El-Deiry says scientists are also trying to account for links between cancer rates and microorganisms within the human body. We host billions of microorganisms within our microbiomes, which can vary greatly due to factors like diet and antibiotic use. Because of the microbiome’s link to the immune system, such organisms could stimulate the creation of certain substances that can promote cancer from within the body itself. Researchers are also weighing the influence of microplastics or nanoplastics, which recent studies have shown can disrupt everything from the immune system to fetal development.
“I think among younger people in the US, there is a culture that uses a lot of antibiotics, and that has come up in research as well,” El-Deiry says. “We’ve altered our gut microbiomes and perhaps interplay between the bugs and the immune system, obesity and inflammation contribute to certain early onset cancer rates, but I think that’s a work in progress.”
Person-Centered Care
Researchers must also address racial disparities in cancer cases. The ACS reports that mortality rates are “two-fold higher for prostate, stomach, and uterine corpus cancers in Black people and for liver, stomach, and kidney cancers in Native American people.” Don Dizon, MD, the head of community outreach and engagement at the Legorreta Cancer Center, says that health care needs to move away from strictly race-based assessments for cancer risks and screening.
“I think we need to move toward an ancestral understanding of the risks for cancer, especially as we, as a society, become multiracial and multiethnic,” says Dizon, a professor of medicine and of surgery. “We need to understand what role ancestry plays in cancer risks with better methods of screening.”
Public health officials, researchers, and clinicians alike must utilize coordinated efforts to include underrepresented populations in clinical trials, Dizon says. There needs to be greater diversity in person-centered care, both in terms of clinical approaches and patient representation, in combating these rising incidence rates.
“We need to understand that we’re still learning that no one person has the answers, and we should never settle for what we know now,” he says.
In Rhode Island, the public health-oriented approach to care is reflected in Brown’s aim to create a statewide cancer center, El-Deiry says.
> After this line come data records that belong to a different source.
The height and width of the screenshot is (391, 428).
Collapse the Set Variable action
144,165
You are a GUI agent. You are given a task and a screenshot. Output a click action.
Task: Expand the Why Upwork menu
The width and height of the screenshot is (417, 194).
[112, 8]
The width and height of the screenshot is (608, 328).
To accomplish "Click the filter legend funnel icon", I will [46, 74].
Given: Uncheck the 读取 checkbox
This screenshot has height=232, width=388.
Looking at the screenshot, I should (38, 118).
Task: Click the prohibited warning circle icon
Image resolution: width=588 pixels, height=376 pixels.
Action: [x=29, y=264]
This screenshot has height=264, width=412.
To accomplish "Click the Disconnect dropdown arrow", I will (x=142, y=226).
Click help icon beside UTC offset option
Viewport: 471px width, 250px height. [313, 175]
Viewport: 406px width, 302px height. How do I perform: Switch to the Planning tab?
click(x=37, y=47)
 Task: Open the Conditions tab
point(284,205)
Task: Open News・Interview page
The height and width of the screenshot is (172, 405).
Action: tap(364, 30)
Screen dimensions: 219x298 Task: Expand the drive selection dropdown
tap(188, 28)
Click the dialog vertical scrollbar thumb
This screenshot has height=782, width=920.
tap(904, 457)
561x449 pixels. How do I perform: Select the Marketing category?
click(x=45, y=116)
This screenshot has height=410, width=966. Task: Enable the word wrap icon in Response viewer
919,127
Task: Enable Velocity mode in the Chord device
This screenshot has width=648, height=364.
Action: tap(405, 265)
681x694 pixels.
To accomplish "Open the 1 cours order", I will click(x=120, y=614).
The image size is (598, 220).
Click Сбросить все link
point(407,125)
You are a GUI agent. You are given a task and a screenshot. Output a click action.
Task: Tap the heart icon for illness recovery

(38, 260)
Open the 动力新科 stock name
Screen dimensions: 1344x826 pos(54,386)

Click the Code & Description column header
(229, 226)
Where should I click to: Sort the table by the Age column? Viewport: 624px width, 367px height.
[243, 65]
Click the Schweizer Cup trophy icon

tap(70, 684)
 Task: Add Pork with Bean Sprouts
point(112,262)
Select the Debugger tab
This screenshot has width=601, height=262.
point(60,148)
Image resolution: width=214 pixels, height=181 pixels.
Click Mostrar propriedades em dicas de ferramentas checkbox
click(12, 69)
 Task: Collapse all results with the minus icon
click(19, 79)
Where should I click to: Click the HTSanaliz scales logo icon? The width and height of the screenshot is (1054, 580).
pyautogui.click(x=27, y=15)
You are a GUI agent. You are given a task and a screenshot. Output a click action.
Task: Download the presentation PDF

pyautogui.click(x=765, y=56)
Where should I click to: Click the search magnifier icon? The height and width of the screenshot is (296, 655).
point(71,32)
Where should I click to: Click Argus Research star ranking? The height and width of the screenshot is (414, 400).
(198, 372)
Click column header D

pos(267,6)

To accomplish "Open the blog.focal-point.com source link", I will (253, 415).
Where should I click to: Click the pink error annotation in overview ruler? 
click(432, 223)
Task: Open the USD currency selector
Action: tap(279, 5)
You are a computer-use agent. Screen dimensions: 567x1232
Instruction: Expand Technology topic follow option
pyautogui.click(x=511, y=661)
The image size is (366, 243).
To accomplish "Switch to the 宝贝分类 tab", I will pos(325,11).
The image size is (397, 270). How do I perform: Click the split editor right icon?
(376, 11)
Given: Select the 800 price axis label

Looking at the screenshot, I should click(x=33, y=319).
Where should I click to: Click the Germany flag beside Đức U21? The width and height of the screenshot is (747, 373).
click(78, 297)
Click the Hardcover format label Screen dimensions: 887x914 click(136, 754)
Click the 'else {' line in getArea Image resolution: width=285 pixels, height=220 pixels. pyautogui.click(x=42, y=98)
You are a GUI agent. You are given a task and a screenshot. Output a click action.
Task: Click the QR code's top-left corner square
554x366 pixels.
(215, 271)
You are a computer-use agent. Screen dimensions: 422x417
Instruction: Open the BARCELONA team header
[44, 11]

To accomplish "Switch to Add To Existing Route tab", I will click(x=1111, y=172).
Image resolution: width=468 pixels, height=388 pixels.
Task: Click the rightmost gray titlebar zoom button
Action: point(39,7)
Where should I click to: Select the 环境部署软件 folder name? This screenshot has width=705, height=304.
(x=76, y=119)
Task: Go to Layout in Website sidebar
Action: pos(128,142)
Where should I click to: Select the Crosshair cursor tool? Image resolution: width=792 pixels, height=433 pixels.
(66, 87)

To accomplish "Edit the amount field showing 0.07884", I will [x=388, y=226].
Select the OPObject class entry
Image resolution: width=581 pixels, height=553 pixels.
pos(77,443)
Brown established the Legorreta Cancer Center in 2020; it has more than tripled funding from the National Cancer Institute over the last four years. This will help researchers leverage emerging technologies that can perform highly technical tasks like pulling tumor cells from blood samples, creating advanced visualization and modeling tools, and creating artificial intelligence systems that can recognize patterns while contributing to both clinical trials and outcomes.
“This will help us provide more personalized care, new screening, prevention and treatment approaches to people in our state,” he says.
Reducing cancer incidence rates will ultimately require a multi-pronged approach to gain a better understanding of the diseases.
“We’re not necessarily talking about curing cancer at this point. Nothing would make me happier, certainly, but the best way to deal with the cancer burden is to prevent it and remove it when it is 100 percent curable,” El-Deiry says. “Realistically, I think we can do a lot just by adopting preventative measures, avoiding behaviors that increase exposure risks, and promote vaccinations against certain virally caused cancers. There are opportunities to develop clinical trials and vaccines to keep cancer at bay, and those processes are very powerful if we can take advantage of them.”